Human muscle strength declines at the rate of 12–14% per decade after the age of 50 years [66, 68]. This loss of strength with age is due to many factors but is primarily attributed to a loss of muscle mass bringing to sarcopenia [30, 86]. Sarcopenia is related to a loss of functional abilities [82], dependency [83], increased risk of falls, fractures [5, 67], and decreased bone mineral density [94]. Thus, sarcopenia has negative consequences for the health status and functional abilities of older adults. Recent research has addressed the hypothesis that growth hormone (GH) and insulin-like growth factor I (IGF-I) have an anabolic effect in adults, including the elderly. These hormones stimulate whole-body and muscle protein synthesis, at least under some conditions. Serum IGF-I levels as well as GH secretion decline with advancing age [26, 92, 93]. The declining activity of the GH–IGF-I axis with advancing age may contribute to the decrease in lean body mass and the increase in mass of adipose tissue that occur with aging [17, 44, 100].

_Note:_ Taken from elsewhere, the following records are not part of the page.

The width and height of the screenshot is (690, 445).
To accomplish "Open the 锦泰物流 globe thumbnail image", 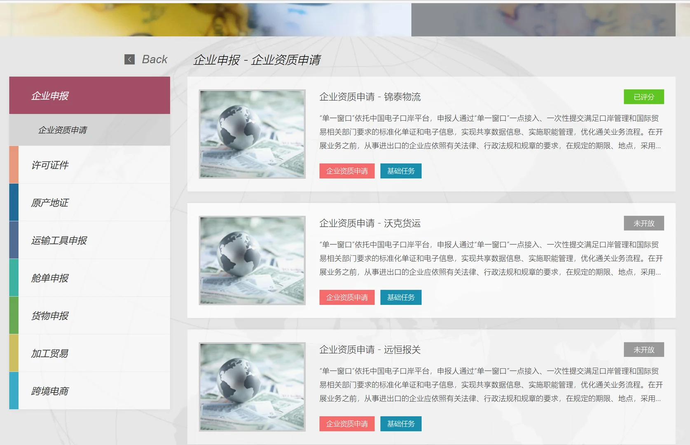I will [x=252, y=134].
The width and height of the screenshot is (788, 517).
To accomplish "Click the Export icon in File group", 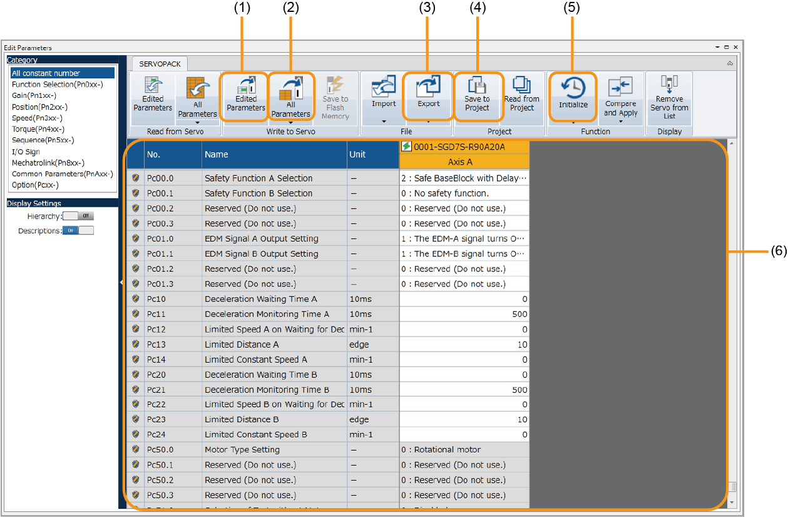I will [x=429, y=86].
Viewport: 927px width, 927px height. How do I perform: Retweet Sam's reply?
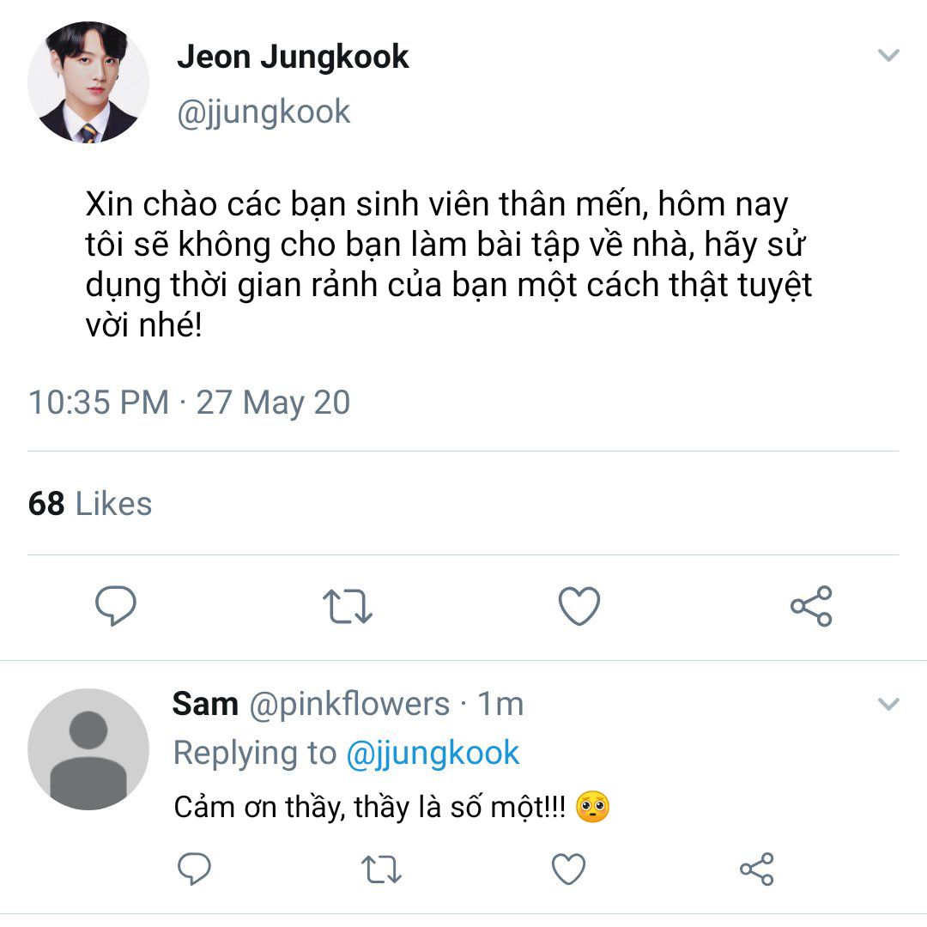pyautogui.click(x=381, y=869)
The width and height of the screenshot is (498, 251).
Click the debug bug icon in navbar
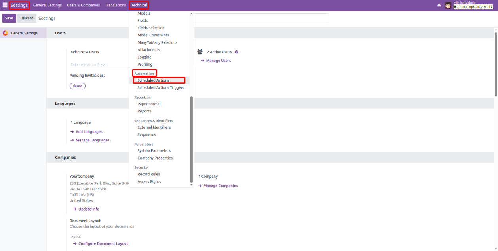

Mechanisms underlying age-associated change in body composition such as an increase in body fat and a decrease in bone mass are not fully understood. Decrease in GH secretion and serum IGF-I levels with aging may have some impact on these processes. IGF-I is predominantly synthesized in the liver, and serum levels of IGF-I are tightly regulated by GH release [79] and are indicated to reflect the integrated 24-h secretion of GH [15]. IGF-I is a trophic factor required for the proliferation of myoblasts, the proliferation of myogenic differentiation, and subsequent growth and hypertrophy of myofibers [27]. IGF-I has been identified as a potent regulator of gene expression in the skeletal muscle. Excitation–contraction uncoupling has been identified as a mechanism underlying sarcopenia in the skeletal muscle in aging mammals. The basic mechanism for excitation–contraction uncoupling is a larger number of ryanodine receptors uncoupled to dihydropyridine receptors [17]. In addition to effects on muscle development, IGF-I facilitates skeletal muscle dihydropyridine activity via tyrosine kinase–protein kinase C-dependent phosphorylation [18]. It has also shown that IGF-I-dependent dihydropyridine modulation is impaired in aging skeletal muscles [87], which may explain, at least partially, the decline in muscle force with aging [79]. It has been established that high levels of GH and IGF-I increase body weight, bolster bone and muscle mass, and enhance immune function [64]. These hormones also modulate the onset of puberty and generally increase reproductive fitness. Furthermore, administration of GH or IGF-I to aged animals restores many of the deficits associated with age, including declines in immune function, bone mass, and skin thickness [16]. In addition to the attenuation of age-related physical deficits, administration of IGF-I to rodents prevents the development of age-related cognitive impairments [71]. These findings and others not detailed in this review provide evidence that the deficiency in GH and IGF-I contributes to the aged phenotype.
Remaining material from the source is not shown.